Preserving logical and functional dependencies in synthetic tabular data
Chaithra Umesh, Kristian Schultz, Manjunath Mahendra, Saparshi Bej, Olaf Wolkenhauer
TL;DR
This work addresses whether current synthetic tabular data generators preserve inter-attribute dependencies, introducing a Q-function $Q_T(\mathcal{A},\mathcal{B})$ to quantify logical dependencies and using FDTool to identify functional dependencies. It benchmarks seven generators (CTGAN, CTABGAN, CTABGAN Plus, TVAE, NextConvGeN, TabDDPM, TabuLa) on five public datasets, revealing that functional dependencies are poorly preserved across models, while several convex-space, diffusion-based, and transformer-based methods better retain logical dependencies.
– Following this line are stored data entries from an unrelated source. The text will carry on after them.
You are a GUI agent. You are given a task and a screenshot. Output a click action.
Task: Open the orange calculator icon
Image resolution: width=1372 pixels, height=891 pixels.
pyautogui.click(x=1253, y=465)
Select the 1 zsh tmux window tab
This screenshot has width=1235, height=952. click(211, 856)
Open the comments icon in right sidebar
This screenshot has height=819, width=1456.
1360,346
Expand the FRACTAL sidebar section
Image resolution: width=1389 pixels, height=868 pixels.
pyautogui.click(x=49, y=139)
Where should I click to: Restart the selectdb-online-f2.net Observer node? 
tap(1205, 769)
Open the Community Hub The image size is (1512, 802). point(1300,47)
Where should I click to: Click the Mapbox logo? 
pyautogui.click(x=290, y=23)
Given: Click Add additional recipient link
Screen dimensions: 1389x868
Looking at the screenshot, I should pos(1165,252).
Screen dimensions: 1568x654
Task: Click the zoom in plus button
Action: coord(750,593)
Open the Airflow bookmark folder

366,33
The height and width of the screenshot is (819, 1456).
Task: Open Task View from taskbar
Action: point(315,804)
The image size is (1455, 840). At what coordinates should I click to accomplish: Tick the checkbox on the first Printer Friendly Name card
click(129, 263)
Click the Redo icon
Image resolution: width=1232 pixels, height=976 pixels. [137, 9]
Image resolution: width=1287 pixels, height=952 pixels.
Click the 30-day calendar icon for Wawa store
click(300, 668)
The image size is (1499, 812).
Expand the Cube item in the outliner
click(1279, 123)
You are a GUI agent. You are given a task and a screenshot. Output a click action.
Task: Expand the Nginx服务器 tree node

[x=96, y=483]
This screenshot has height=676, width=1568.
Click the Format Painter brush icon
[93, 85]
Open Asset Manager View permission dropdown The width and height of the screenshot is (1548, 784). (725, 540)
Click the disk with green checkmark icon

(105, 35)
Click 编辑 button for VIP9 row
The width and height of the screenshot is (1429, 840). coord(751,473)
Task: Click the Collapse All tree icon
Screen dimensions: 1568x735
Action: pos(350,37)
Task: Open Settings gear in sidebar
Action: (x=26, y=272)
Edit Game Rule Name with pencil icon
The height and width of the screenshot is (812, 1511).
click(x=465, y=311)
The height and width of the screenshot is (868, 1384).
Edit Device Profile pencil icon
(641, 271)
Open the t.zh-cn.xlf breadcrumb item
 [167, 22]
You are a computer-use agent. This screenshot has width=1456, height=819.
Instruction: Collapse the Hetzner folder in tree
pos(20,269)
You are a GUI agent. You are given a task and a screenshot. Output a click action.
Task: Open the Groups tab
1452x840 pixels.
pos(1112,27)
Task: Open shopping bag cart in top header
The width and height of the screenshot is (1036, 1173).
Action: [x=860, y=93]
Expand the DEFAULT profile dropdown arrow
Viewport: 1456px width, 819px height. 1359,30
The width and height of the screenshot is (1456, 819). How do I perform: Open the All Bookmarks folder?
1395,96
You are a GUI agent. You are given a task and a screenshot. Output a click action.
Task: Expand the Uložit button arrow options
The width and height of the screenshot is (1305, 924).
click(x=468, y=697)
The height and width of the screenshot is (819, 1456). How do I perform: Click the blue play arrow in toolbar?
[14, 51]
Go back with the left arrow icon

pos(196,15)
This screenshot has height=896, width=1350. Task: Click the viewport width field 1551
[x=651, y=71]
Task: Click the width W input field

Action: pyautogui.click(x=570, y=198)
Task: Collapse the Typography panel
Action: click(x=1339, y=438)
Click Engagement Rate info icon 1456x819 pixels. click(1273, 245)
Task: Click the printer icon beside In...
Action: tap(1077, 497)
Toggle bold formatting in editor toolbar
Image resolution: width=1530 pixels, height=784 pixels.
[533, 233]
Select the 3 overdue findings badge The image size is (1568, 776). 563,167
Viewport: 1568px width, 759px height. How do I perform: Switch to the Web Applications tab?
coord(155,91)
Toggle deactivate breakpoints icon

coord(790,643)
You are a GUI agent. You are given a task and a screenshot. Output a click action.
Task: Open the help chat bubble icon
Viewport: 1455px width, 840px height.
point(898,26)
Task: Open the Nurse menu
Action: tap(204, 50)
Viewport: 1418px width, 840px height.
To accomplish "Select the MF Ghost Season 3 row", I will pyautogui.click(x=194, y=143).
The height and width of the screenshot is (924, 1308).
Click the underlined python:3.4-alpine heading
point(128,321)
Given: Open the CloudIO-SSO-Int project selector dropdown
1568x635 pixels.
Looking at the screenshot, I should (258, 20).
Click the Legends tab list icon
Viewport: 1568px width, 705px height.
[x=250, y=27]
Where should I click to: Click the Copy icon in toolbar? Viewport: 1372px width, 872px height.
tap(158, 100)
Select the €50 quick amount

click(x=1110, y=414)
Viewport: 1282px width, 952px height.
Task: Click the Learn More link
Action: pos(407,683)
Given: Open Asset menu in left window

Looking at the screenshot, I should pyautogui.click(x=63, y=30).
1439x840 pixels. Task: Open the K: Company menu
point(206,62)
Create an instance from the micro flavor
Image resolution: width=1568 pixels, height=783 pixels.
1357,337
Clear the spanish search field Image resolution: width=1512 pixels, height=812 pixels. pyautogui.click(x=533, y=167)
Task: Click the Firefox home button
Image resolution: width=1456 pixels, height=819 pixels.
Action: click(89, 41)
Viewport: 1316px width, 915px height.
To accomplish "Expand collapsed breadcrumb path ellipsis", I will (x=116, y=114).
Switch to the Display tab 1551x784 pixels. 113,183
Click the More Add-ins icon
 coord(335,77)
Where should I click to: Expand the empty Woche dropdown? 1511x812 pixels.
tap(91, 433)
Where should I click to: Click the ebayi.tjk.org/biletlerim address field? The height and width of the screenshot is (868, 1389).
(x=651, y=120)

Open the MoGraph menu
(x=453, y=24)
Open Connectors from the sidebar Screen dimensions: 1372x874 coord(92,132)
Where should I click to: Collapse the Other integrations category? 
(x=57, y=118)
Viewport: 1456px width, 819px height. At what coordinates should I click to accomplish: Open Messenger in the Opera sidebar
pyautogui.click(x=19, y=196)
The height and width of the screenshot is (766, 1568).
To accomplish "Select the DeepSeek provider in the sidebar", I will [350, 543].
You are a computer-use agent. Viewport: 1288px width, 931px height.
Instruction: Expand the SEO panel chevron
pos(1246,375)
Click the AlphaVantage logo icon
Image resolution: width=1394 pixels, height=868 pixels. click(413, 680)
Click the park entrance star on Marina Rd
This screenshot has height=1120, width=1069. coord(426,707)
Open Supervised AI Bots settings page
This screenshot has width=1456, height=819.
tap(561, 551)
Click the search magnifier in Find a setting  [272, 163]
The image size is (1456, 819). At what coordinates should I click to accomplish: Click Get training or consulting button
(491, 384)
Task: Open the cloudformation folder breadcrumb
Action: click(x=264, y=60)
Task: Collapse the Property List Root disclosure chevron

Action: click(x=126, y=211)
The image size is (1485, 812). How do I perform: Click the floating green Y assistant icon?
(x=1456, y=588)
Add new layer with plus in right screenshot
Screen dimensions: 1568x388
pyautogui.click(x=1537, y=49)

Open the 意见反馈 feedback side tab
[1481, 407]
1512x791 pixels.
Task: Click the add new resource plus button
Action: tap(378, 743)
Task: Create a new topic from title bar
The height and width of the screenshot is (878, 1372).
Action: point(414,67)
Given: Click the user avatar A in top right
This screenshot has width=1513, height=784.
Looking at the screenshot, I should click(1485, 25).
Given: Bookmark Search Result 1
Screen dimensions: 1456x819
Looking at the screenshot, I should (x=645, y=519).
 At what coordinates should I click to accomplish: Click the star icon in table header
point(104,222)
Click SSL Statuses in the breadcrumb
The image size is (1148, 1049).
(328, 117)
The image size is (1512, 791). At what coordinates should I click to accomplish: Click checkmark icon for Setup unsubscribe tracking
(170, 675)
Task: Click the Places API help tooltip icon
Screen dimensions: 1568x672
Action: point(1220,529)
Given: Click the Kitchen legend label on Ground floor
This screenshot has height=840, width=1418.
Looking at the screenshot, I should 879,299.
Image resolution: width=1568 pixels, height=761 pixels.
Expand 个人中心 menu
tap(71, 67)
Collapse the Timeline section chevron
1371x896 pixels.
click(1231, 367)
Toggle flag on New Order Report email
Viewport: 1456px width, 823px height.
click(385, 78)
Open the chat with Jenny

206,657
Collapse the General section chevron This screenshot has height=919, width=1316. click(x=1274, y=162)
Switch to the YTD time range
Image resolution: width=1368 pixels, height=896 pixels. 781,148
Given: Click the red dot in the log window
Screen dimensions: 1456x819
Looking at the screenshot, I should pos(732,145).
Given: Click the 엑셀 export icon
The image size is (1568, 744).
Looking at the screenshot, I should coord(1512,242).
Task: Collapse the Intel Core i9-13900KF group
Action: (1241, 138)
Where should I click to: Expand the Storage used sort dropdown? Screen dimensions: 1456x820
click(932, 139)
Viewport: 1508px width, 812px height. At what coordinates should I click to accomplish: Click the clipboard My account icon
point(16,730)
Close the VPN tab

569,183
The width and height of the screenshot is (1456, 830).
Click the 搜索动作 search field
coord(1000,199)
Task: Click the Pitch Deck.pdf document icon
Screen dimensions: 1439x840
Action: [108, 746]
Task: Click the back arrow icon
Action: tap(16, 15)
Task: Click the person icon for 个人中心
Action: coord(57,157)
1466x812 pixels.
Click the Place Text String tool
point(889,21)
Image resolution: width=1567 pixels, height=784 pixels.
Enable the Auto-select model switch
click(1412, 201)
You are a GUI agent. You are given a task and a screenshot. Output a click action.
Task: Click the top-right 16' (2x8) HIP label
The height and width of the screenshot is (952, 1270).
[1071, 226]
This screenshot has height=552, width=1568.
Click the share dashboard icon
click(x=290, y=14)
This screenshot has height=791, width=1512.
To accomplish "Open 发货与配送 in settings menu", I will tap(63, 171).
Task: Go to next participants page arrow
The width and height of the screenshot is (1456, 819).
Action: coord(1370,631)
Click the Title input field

Notably, NextConvGeN, TabDDPM, and TabuLa show the strongest performance for preserving logical dependencies, with TabuLa offering broad consistency across datasets; none, however, adequately preserves all functional dependencies from real to synthetic data. The findings underscore a need for specialized FD-preserving synthetic data methods to maintain semantic consistency in downstream analyses, particularly in clinical contexts where dependencies drive diagnostics and treatment decisions.
Abstract
Dependencies among attributes are a common aspect of tabular data. However, whether existing tabular data generation algorithms preserve these dependencies while generating synthetic data is yet to be explored. In addition to the existing notion of functional dependencies, we introduce the notion of logical dependencies among the attributes in this article. Moreover, we provide a measure to quantify logical dependencies among attributes in tabular data. Utilizing this measure, we compare several state-of-the-art synthetic data generation algorithms and test their capability to preserve logical and functional dependencies on several publicly available datasets. We demonstrate that currently available synthetic tabular data generation algorithms do not fully preserve functional dependencies when they generate synthetic datasets. In addition, we also showed that some tabular synthetic data generation models can preserve inter-attribute logical dependencies. Our review and comparison of the state-of-the-art reveal research needs and opportunities to develop task-specific synthetic tabular data generation models.